On 11/8/19 3:48 PM, Mina Almasry wrote:
On Thu, Nov 7, 2019 at 4:57 PM Mike Kravetz mike.kravetz@oracle.com wrote:
On 10/29/19 6:36 PM, Mina Almasry wrote:
@@ -22,27 +22,35 @@ struct hugetlb_cgroup;
- Minimum page order trackable by hugetlb cgroup.
- At least 3 pages are necessary for all the tracking information.
*/ -#define HUGETLB_CGROUP_MIN_ORDER 2 +#define HUGETLB_CGROUP_MIN_ORDER 3
Correct me if misremembering, but I think the reson you changed this was so that you could use page[3].private. Correct? In that case isn't page[3] the last page of an order 2 allocation? If my understanding is correct, then leave HUGETLB_CGROUP_MIN_ORDER as is and update the preceding comment to say that at least 4 pages are necessary.
Yes, I just misunderstood what MIN_ORDER means. I'll revert the code change.
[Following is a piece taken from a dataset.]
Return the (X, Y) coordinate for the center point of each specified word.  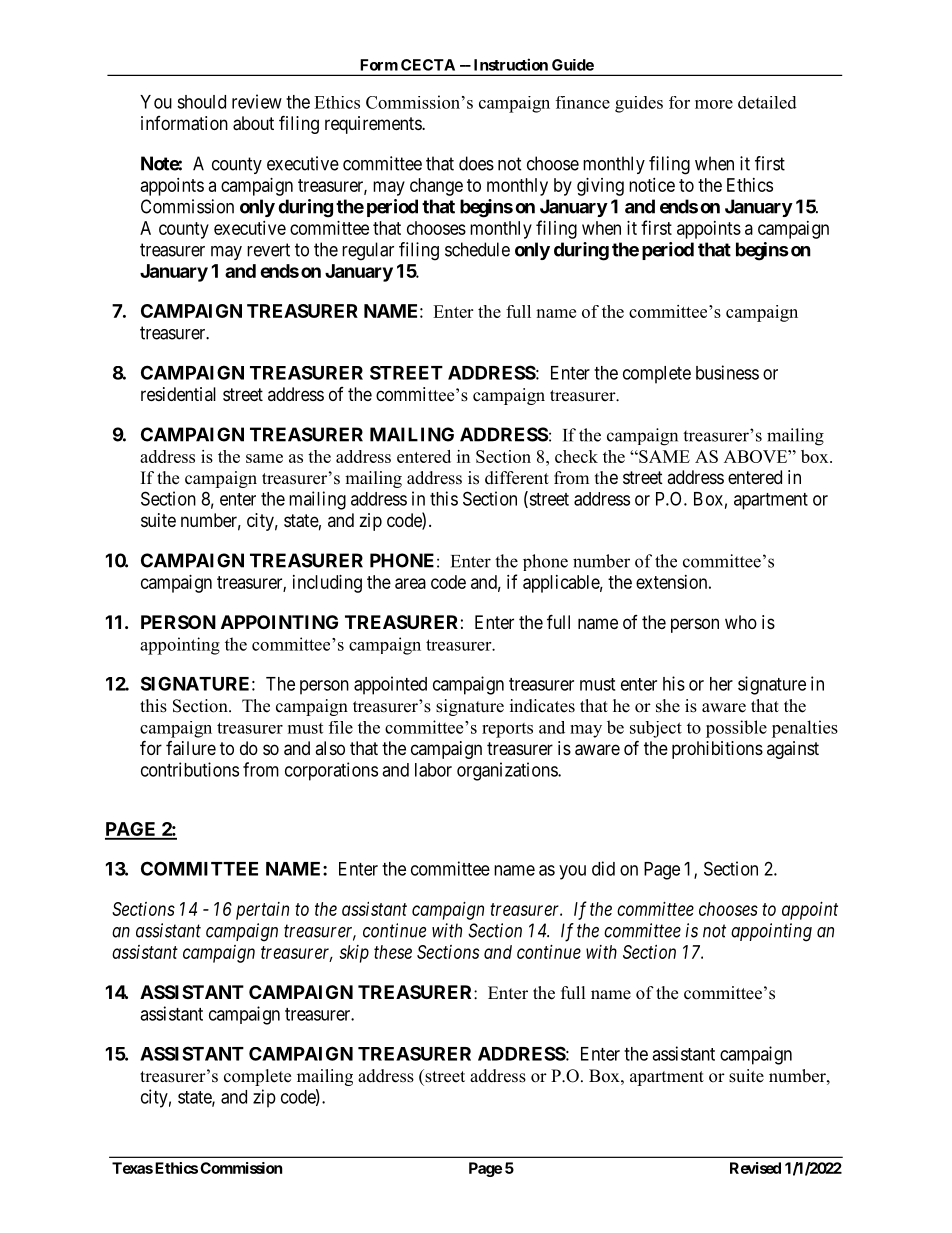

But, do update the comment please.
<snip>
@@ -85,18 +89,32 @@ static void hugetlb_cgroup_init(struct hugetlb_cgroup *h_cgroup, int idx;
for (idx = 0; idx < HUGE_MAX_HSTATE; idx++) {
struct page_counter *counter = &h_cgroup->hugepage[idx]; struct page_counter *parent = NULL;
Should we perhaps rename 'parent' to 'fault_parent' to be consistent?
Yes that makes sense; will do.
That makes me think if perhaps the naming in the previous patch should be more explicit. Make the existing names explicitly contin 'fault' as the new names contain 'reservation'. Just a thought.
You mean change the names of the actual user-facing files? I'm all for better names but that would break existing users that read/write the hugetlb_cgroup.2MB.usage_in_bytes/limit_in_bytes users, and so I would assume is a no-go.
I was thinking about internal variables/definitions such as:
+enum { + /* Tracks hugetlb memory faulted in. */ + HUGETLB_RES_USAGE, + /* Tracks hugetlb memory reserved. */ + HUGETLB_RES_RESERVATION_USAGE, + /* Limit for hugetlb memory faulted in. */ + HUGETLB_RES_LIMIT, + /* Limit for hugetlb memory reserved. */ + HUGETLB_RES_RESERVATION_LIMIT, + /* Max usage for hugetlb memory faulted in. */ + HUGETLB_RES_MAX_USAGE, + /* Max usage for hugetlb memory reserved. */ + HUGETLB_RES_RESERVATION_MAX_USAGE, + /* Faulted memory accounting fail count. */ + HUGETLB_RES_FAILCNT, + /* Reserved memory accounting fail count. */ + HUGETLB_RES_RESERVATION_FAILCNT, + HUGETLB_RES_NULL, + HUGETLB_RES_MAX, +};
But, I guess the existing definitions (such as HUGETLB_RES_LIMIT) correspond closely to the externally visible name. In that case, you should leave them as is and ignore my comment.
<ship>
@@ -126,6 +144,26 @@ static void hugetlb_cgroup_css_free(struct cgroup_subsys_state *css) kfree(h_cgroup); }
+static void hugetlb_cgroup_move_parent_reservation(int idx,
struct hugetlb_cgroup *h_cg)
+{
struct hugetlb_cgroup *parent = parent_hugetlb_cgroup(h_cg);
/* Move the reservation counters. */
if (!parent_hugetlb_cgroup(h_cg)) {
parent = root_h_cgroup;
/* root has no limit */
page_counter_charge(
&root_h_cgroup->reserved_hugepage[idx],
page_counter_read(
hugetlb_cgroup_get_counter(h_cg, idx, true)));
}
/* Take the pages off the local counter */
page_counter_cancel(
hugetlb_cgroup_get_counter(h_cg, idx, true),
page_counter_read(hugetlb_cgroup_get_counter(h_cg, idx, true)));
+}
I know next to nothing about cgroups and am just comparing this to the existing hugetlb_cgroup_move_parent() routine. hugetlb_cgroup_move_parent updates the cgroup pointer in each page being moved. Do we need to do something similar for reservations being moved (move pointer in reservation)?
Oh, good catch. Yes I need to be doing that. I should probably consolidate those routines so the code doesn't miss things like this.
This might get a bit ugly/complicated? Seems like you will need to examine all hugetlbfs inodes and vma's mapping those inodes.